A research study investigating the clinical applications of the CVAC process is currently underway at the Veterans Affairs Palo Alto Health Care System ("VAPAHCS").  Principal investigator is Anne L. Friedlander, Ph.D., Associate Director for Education and Evaluation at VAPAHCS's Geriatric Research Education and Clinical Center, and a consulting professor for the program in Human Biology at Stanford University.
 
Recent research has indicated that many problems found in obstructive sleep apnea (OSA) appear also to be related to intermittent hypoxia. And, although it appears that CVAC is completely free of these effects, Dr. Friedlander's initial study "which is now enrolling subjects" will help address this concern.  In compliance with WADAs decision, physiologic data will be continuously acquired during each exposure to CVAC.
 
Dr.

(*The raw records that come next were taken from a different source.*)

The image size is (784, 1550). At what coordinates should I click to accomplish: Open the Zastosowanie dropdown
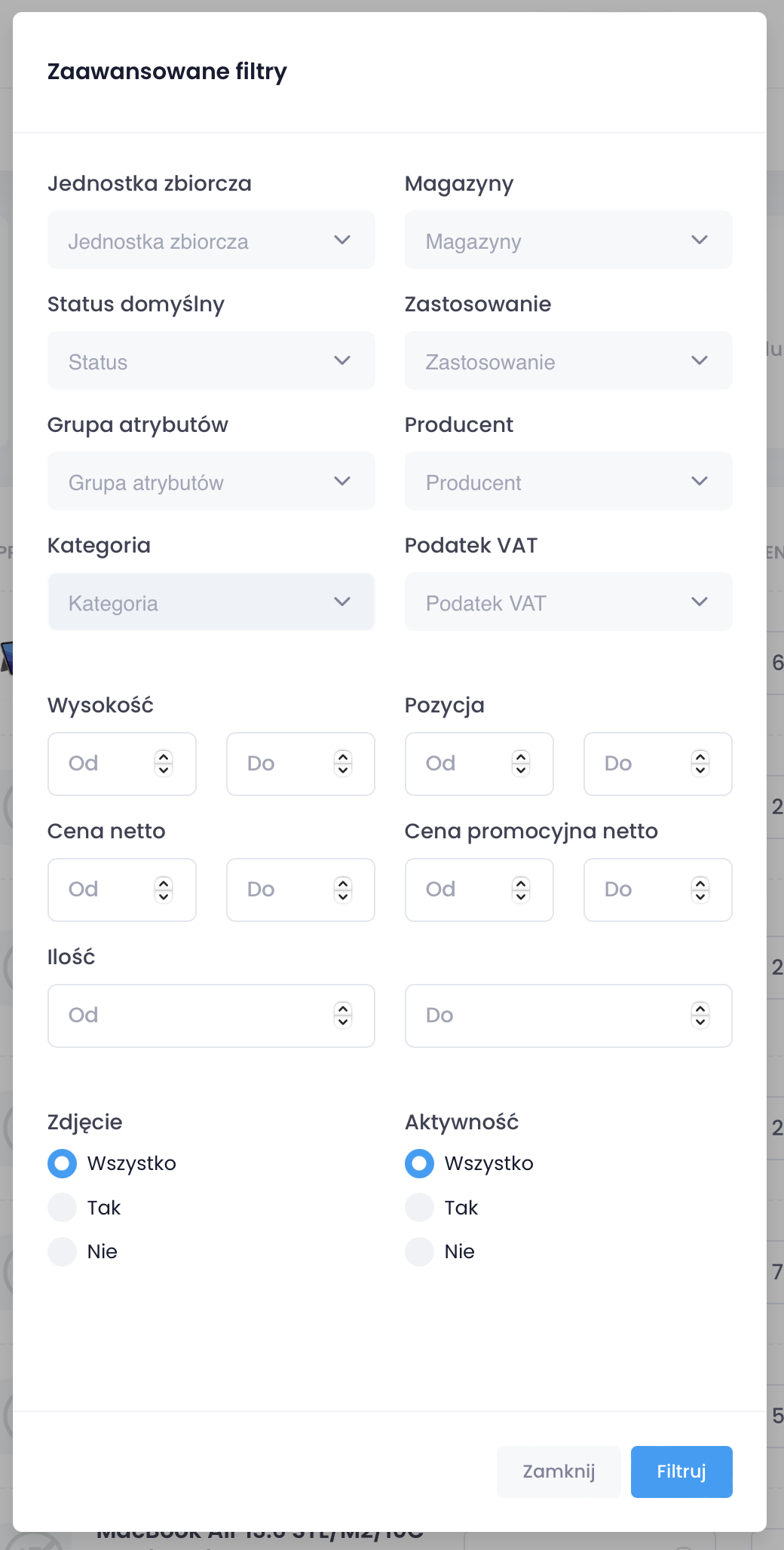point(568,361)
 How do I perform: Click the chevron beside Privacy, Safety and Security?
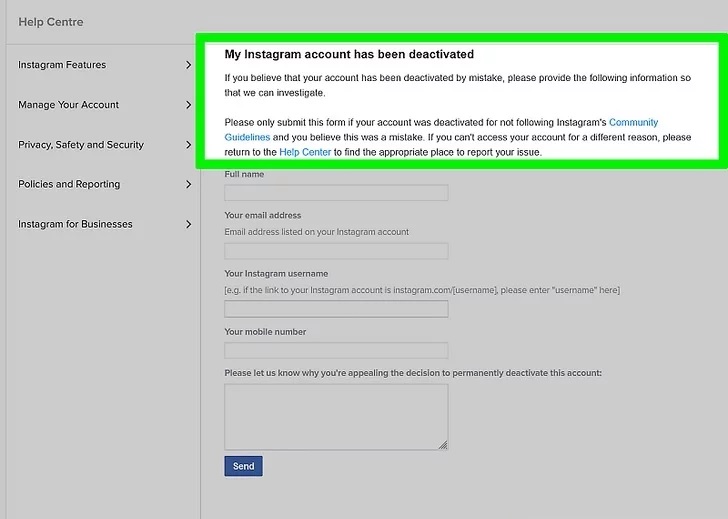tap(188, 145)
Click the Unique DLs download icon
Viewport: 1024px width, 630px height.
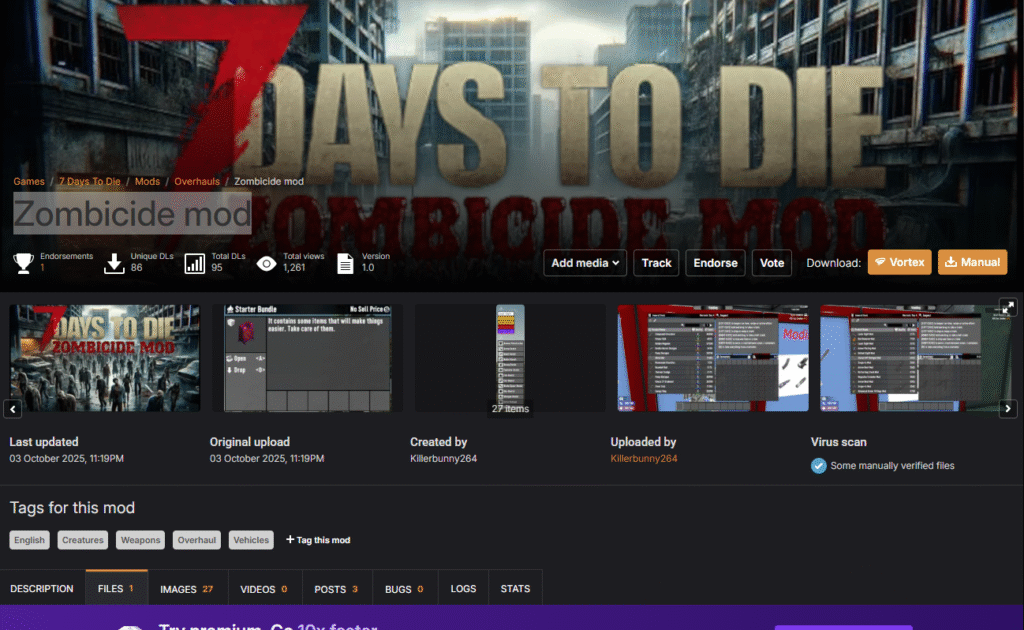coord(114,263)
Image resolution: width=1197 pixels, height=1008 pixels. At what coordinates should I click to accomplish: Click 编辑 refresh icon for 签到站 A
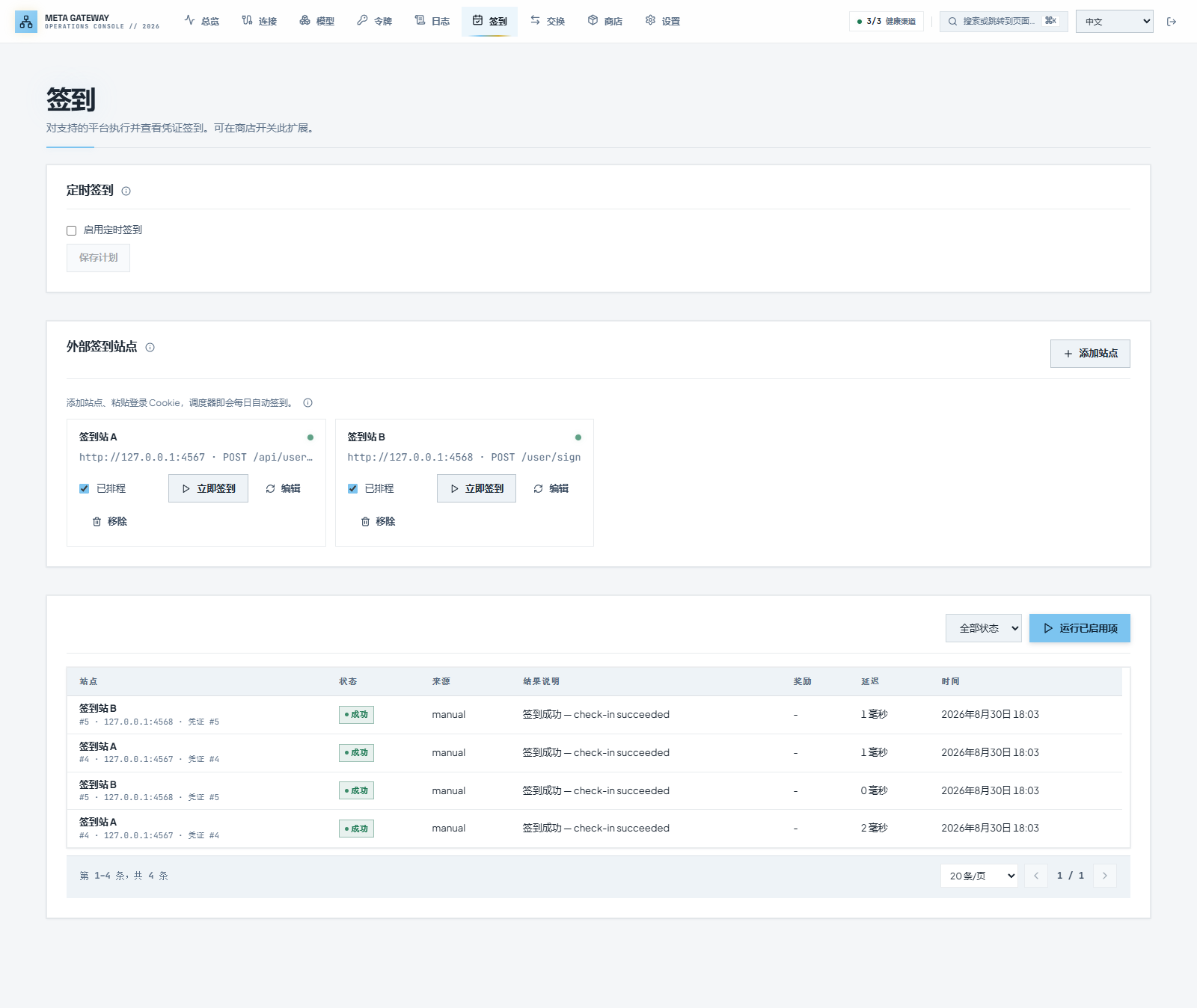[271, 489]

Friedlander also will pursue investigations of potential applications for the CVAC process in addition to enhancing human performance, which may include, but are not limited to: recovery from physical exertion; recovery from blood donation; reduction in inflammation and swelling from injury and surgery; improvements in wound healing; and reduction in pain resulting from strain, exertion, trauma, surgery, injury, amputation or aging.  
 
CVAC Systems, Inc., headquartered in Temecula, Calif., is privately funded and is seeking to place CVAC instruments (pressure vessels) at key luminary research sites for the development of several patent-pending applications such as performance enhancement, disease prevention, therapy and advanced health. For these plans, the Company is seeking a first-round venture/institutional financing.